I had the traditional piano score saved on my phone as a PDF, and decided I would use this option for scanning rather than taking photos of sheet music in the PlayScore 2 app. Getting to my PDF was super easy because as soon as I opened PlayScore 2, I just tapped the “Import sheet music or a PlayScore document” icon on the app home screen.

PlayScore 2 also lets you access a PDF from a website URL. If you are viewing a PDF on a web page you can click the share button and then select the ‘Copy to PlayScore 2’ app from your device’s options. This will let you open a PDF in exactly the same way as importing from your files.
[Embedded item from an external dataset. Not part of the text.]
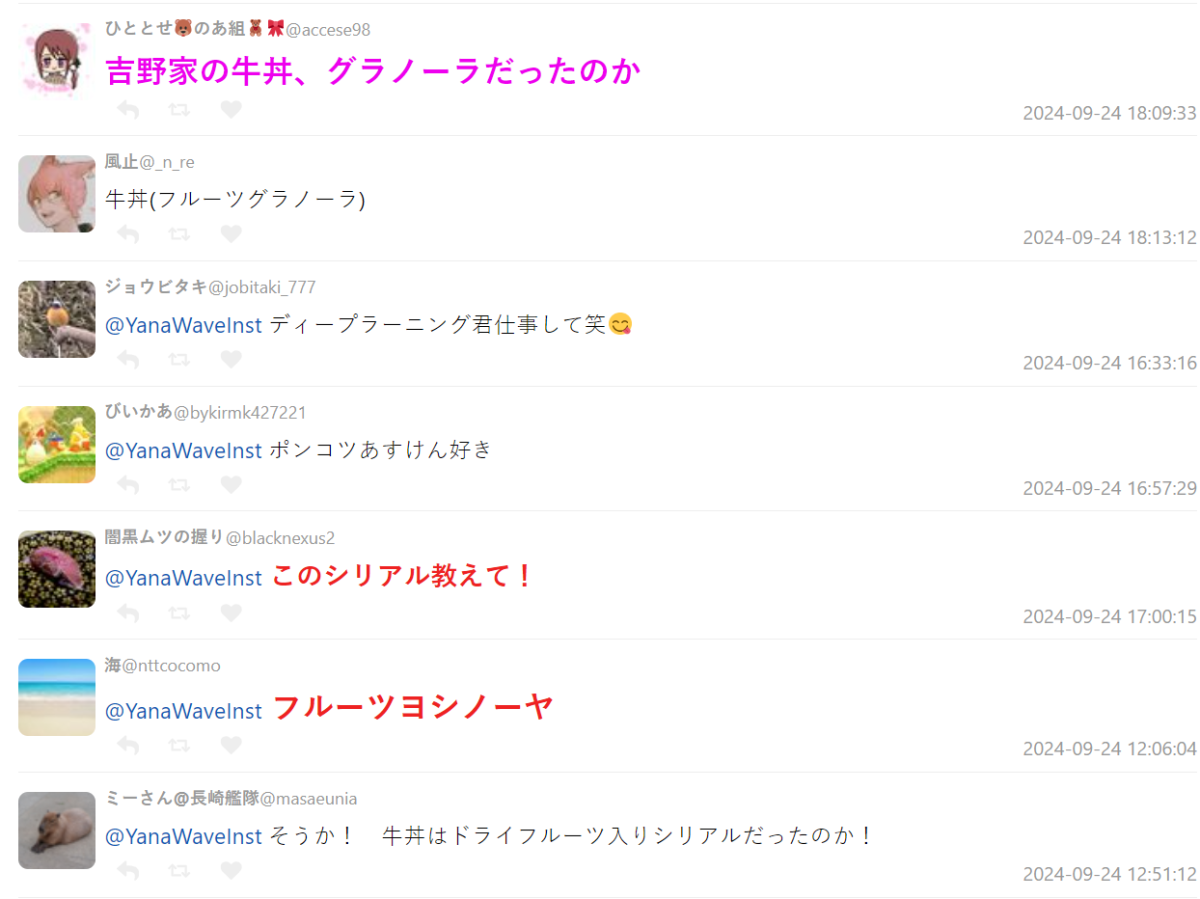Like the @accese98 tweet about 吉野家

[x=231, y=110]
The PlayScore 2 app then opened my PDF in the page selection screen, which asks you to highlight what pages you want to include by tapping the blue marker lines. My PDF score was the full piano version of Moonlight Sonata that consisted of 14 pages of music. I had upgraded my PlayScore 2 subscription from the free version, which meant that I could work with more than one page of sheet music and had the entire Sonata in front of me in the app. The free version of PlayScore 2 is still great and has lots of usable features available for one page, but it made sense to have the full upgraded version for what I wanted to do.
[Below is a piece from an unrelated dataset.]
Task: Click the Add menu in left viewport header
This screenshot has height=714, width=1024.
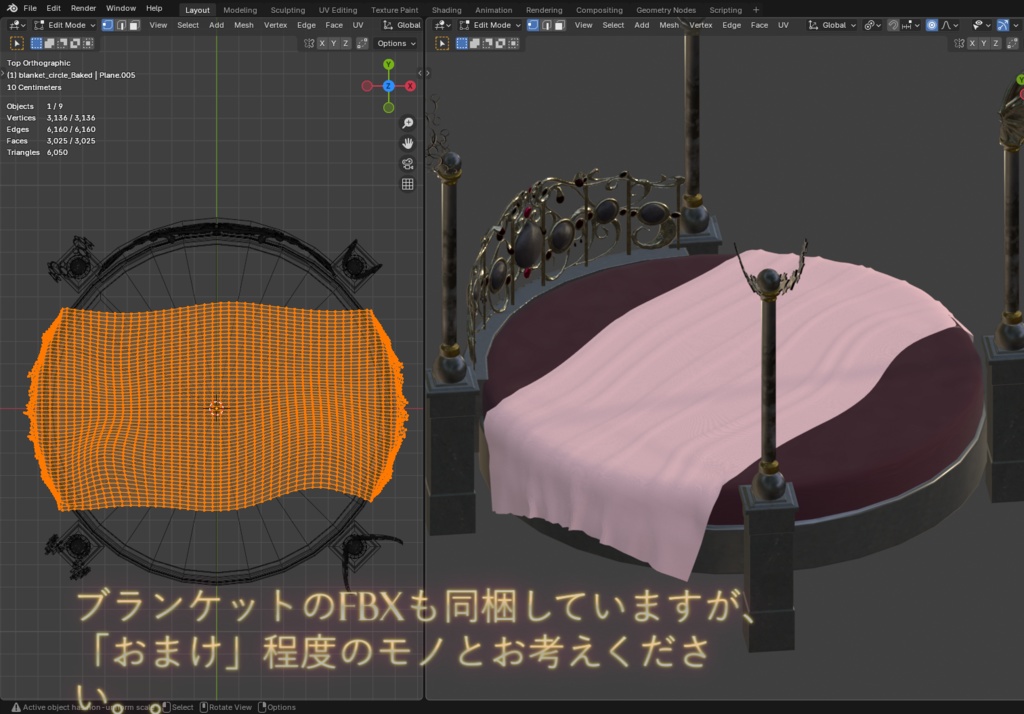Action: (x=216, y=25)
If like me, you’re using PlayScore 2 on a phone, you will need to scroll left on the blue thumbnails at the top to see past the first two pages of your PDF, but this looks a lot clearer when viewed on a larger tablet screen, which I’ve included to show the difference. As I was going to be arranging the Adagio movement of the piece only, I selected pages 1, 2 and 3 by tapping the blue indicator markers at the top of the app for page 1 (the start) and page 3 (the last page I needed).


I was seriously impressed with how easy it was using PlayScore 2 to scan sheet music into XML. The app worked so quickly and precisely that I had my score saved in a matter of minutes, eliminating so much time and effort that I previously would have spent transcribing the piece.